An interim balance sheet as of the en of the corresponding fiscal quarter
of the preceding fiscal year need not be provided unless necessary for an
understanding of the impact of seasonal fluctuations on the registrant's financial
condition.
(2) Interim statements of income shall be provided for the
most recent fiscal quarter, for the period between the end of the preceding
fiscal year and the end of the most recent fiscal quarter, and for the corresponding
periods of the preceding fiscal year. Such statements may also be presented
for the cumulative twelve month period ended during the most recent fiscal
quarter and for the corresponding preceding period.
(3) Interim statements of cash flows shall be provided for
the period between the end of the preceding fiscal year and the end of the
most recent fiscal quarter, and for the corresponding period of the preceding
fiscal year. Such statements may also be presented for the cumulative twelve
month period ended during the most recent fiscal quarter and for the corresponding
preceding period.
(4) Registrants engaged in seasonal production and sale of a single-crop agricultural
commodity may provide interim statements of income and cash flows for the
twelve month period ended during the most recent fiscal quarter and for the
corresponding preceding period in lieu of the year-to-date statements specified
in (2) and (3) above.
(d) Interim review by independent public accountant.

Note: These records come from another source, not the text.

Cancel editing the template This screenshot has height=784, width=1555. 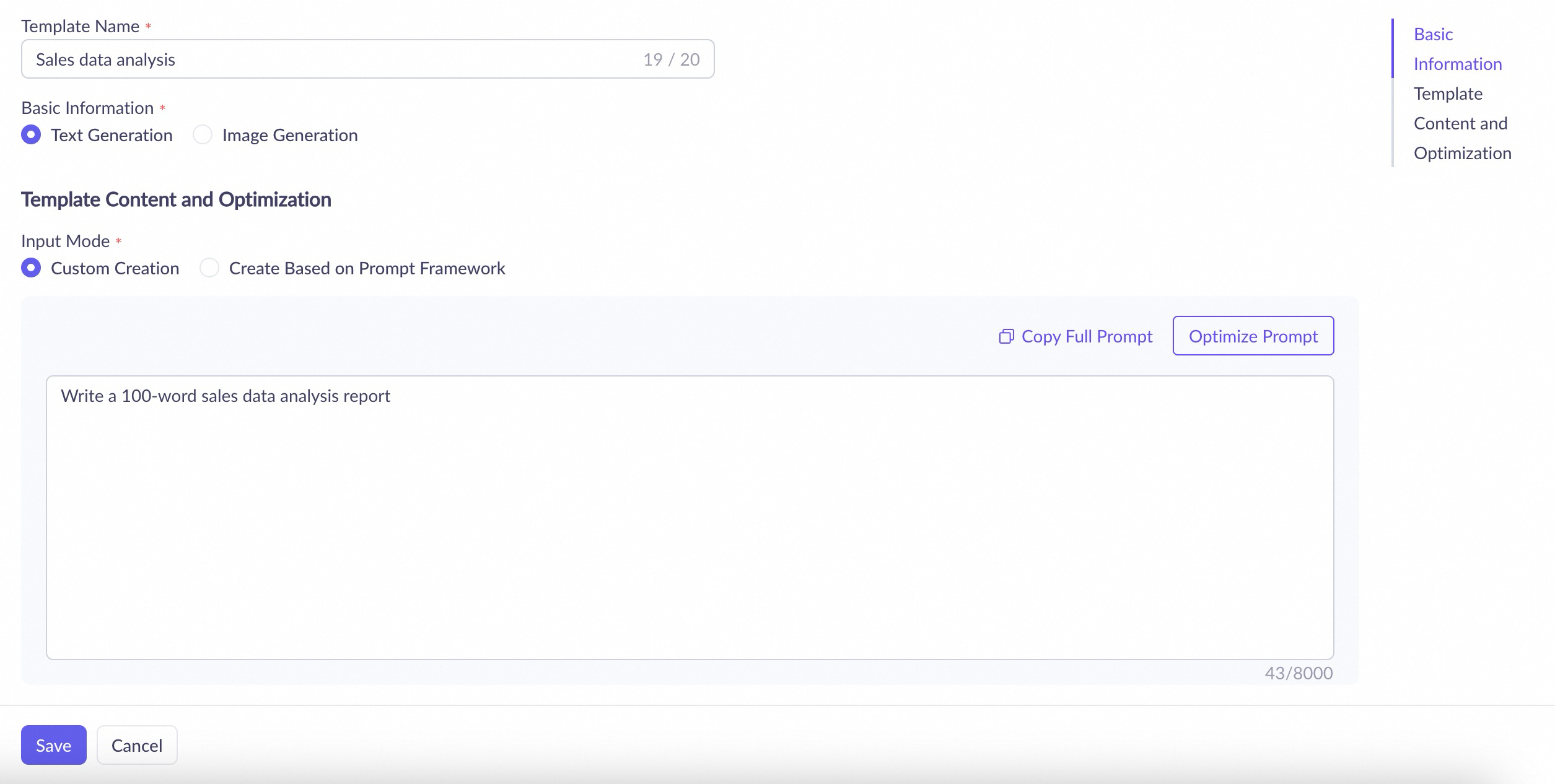click(137, 745)
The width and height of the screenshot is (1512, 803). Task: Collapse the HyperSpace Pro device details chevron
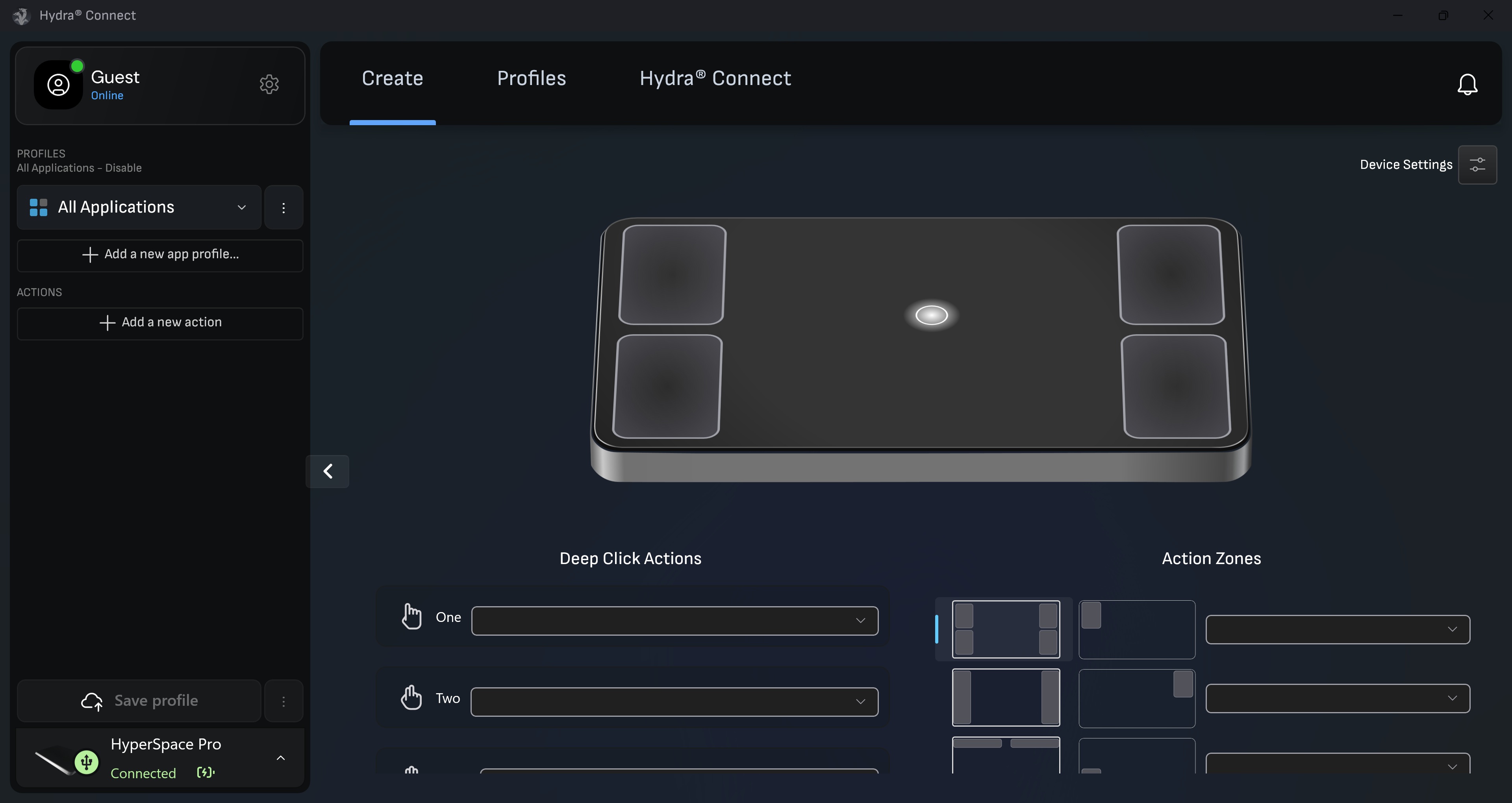pyautogui.click(x=280, y=757)
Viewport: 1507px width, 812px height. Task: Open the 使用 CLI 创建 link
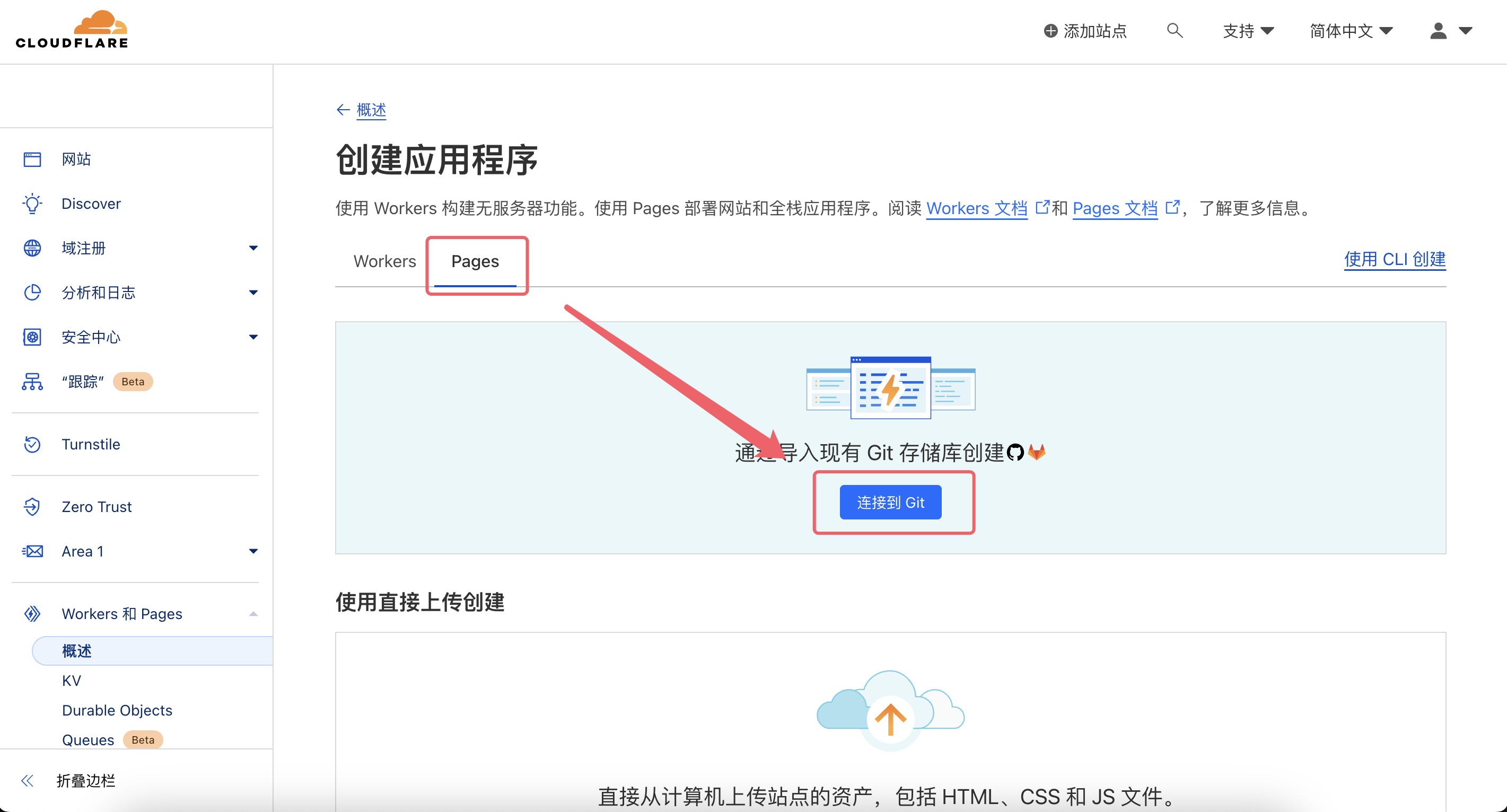tap(1394, 259)
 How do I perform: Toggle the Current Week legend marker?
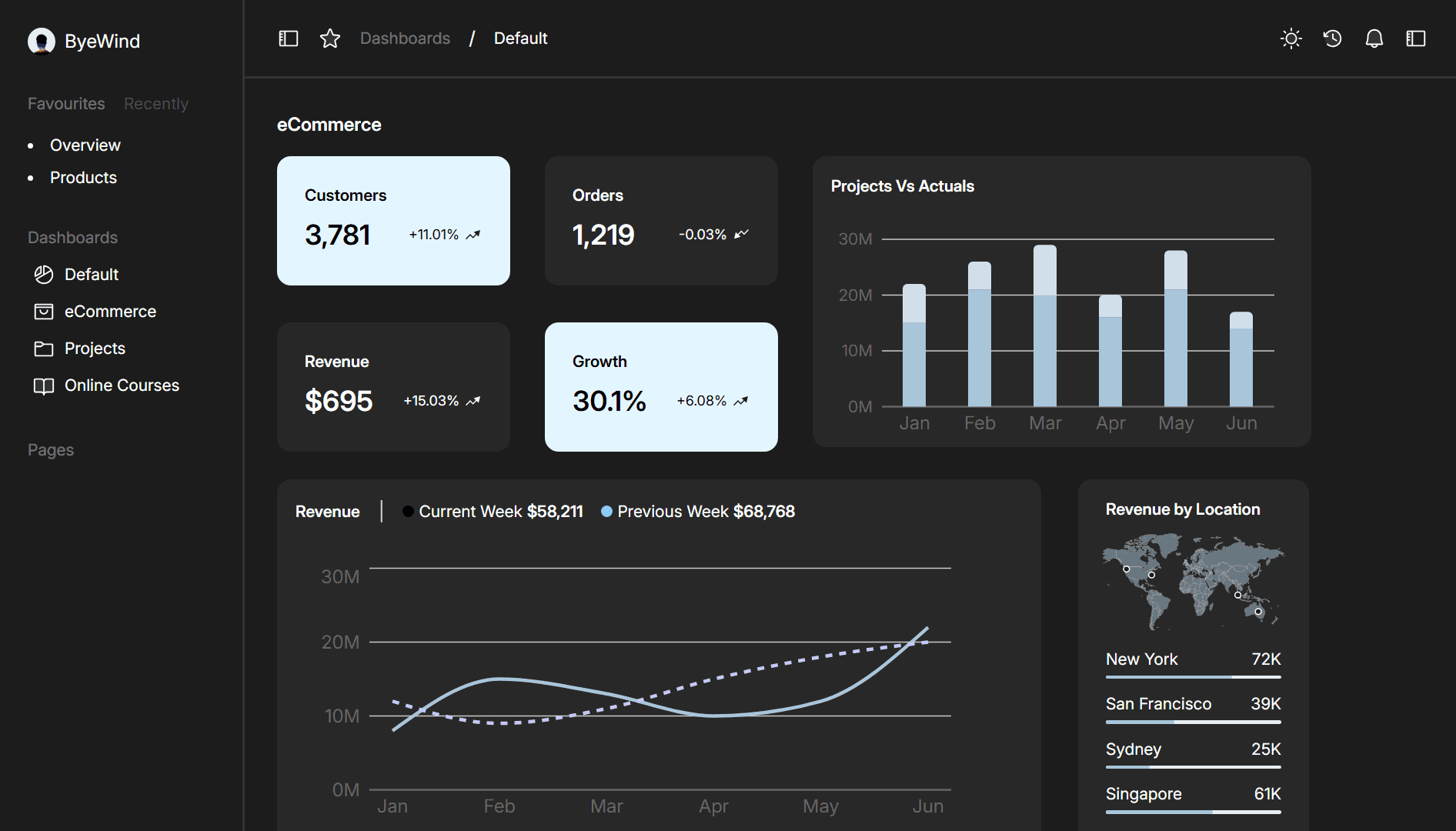point(407,510)
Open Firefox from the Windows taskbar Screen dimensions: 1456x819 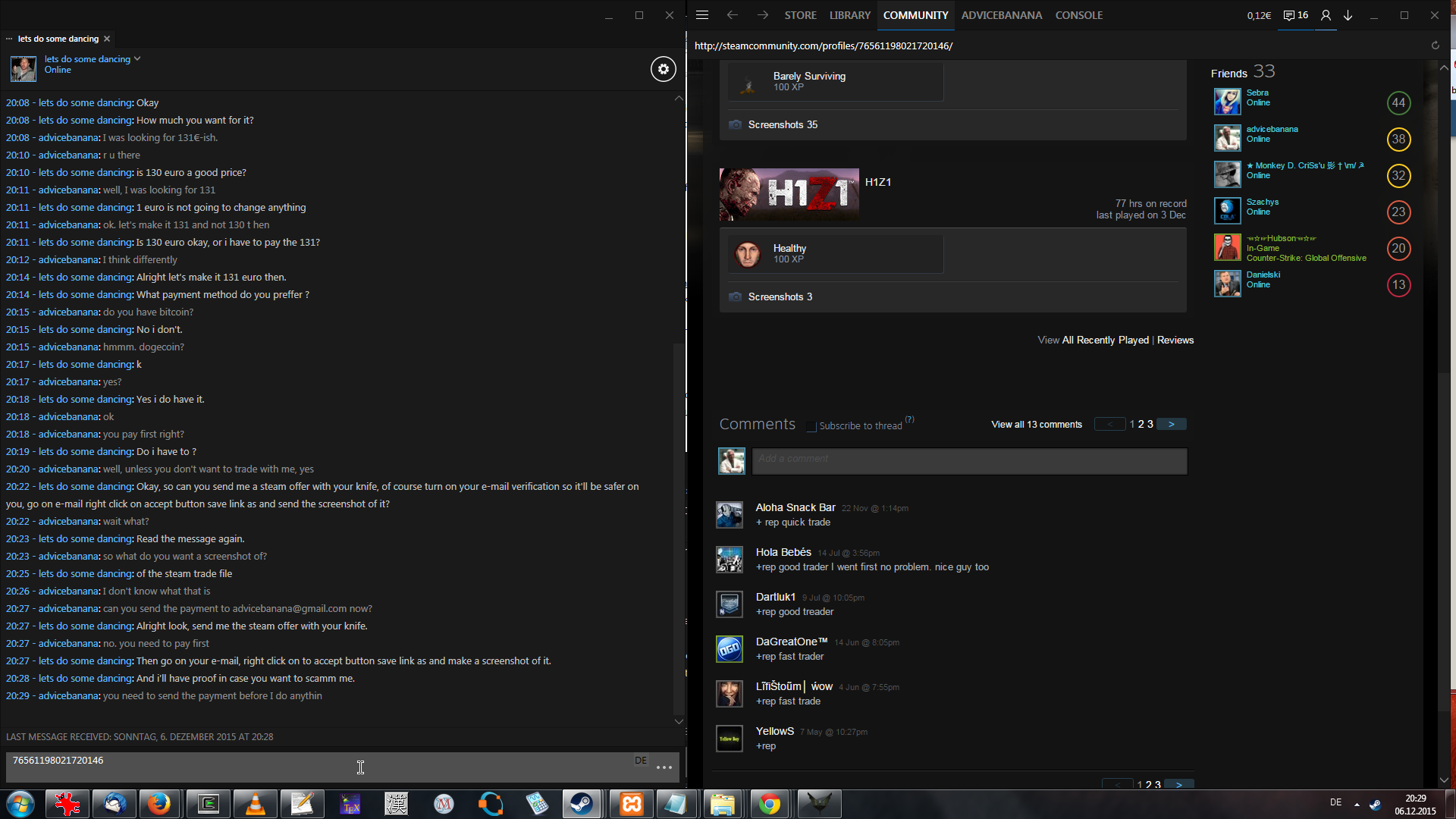coord(159,804)
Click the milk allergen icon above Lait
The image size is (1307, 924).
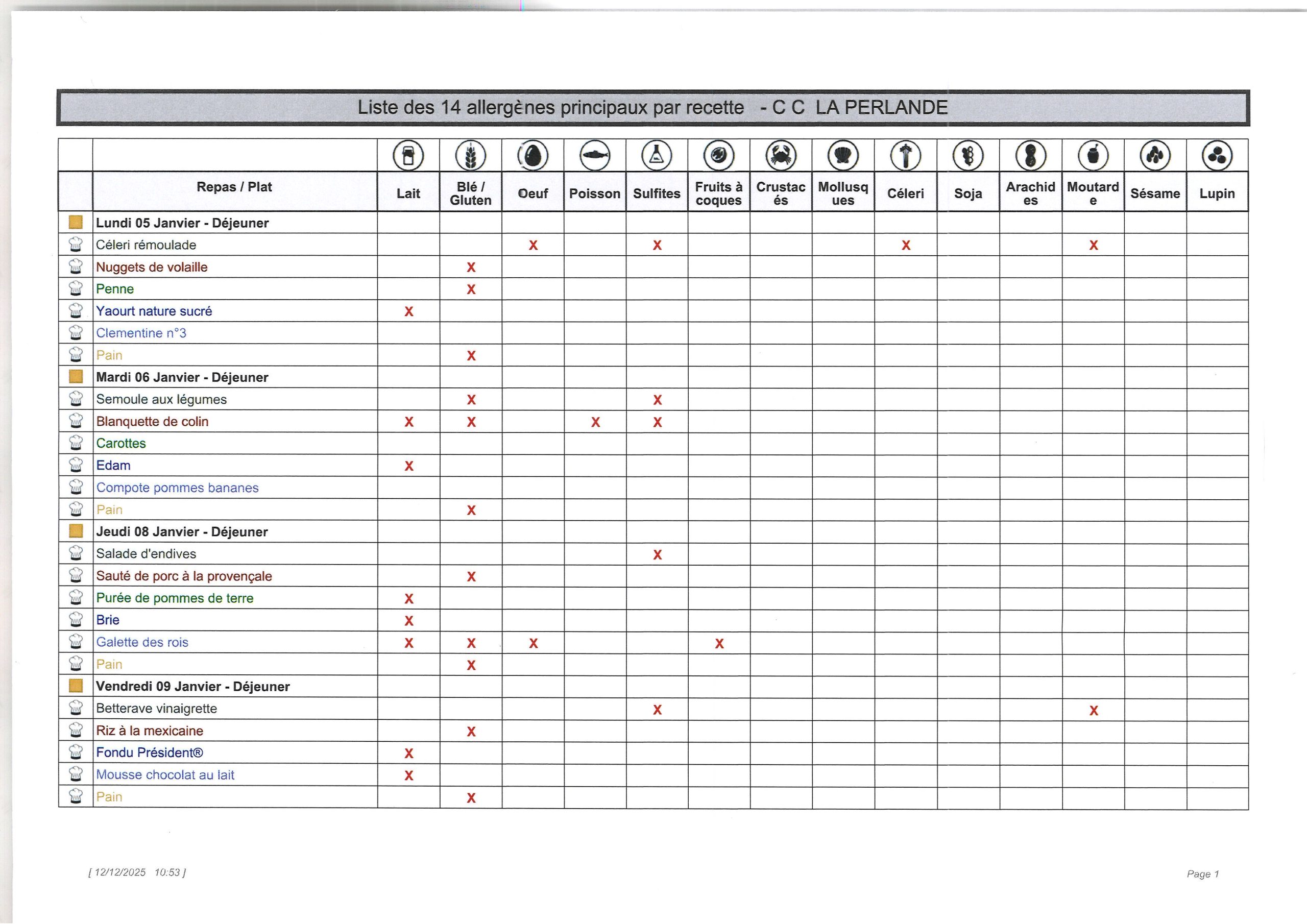[408, 155]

Prior to filing, interim financial statements included in quarterly reports
on Form 10-Q must be reviewed by an independent
public accountant using professional standards and procedures for conducting
such reviews, as established by generally accepted auditing standards, as may
be modified or supplemented by the Commission. If, in any filing, the company
states that interim financial statements have been reviewed by an independent
public accountant, a report of the accountant on the review must be filed with
the interim financial statements.
(e) Filing of other interim financial information in certain
cases. The Commission may, upon the informal written request of the registrant,
and where consistent with the protection of investors, permit the omission of
any of the interim financial information herein required or the filing in substitution
thereof of appropriate information of comparable character. The Commission may
also by informal written notice require the filing of other information in addition
to, or in substitution for, the interim information herein required in any case
where such information is necessary or appropriate for an adequate presentation
of the financial condition of any person for which interim financial information
is required, or whose financial information is otherwise necessary for the protection
of investors.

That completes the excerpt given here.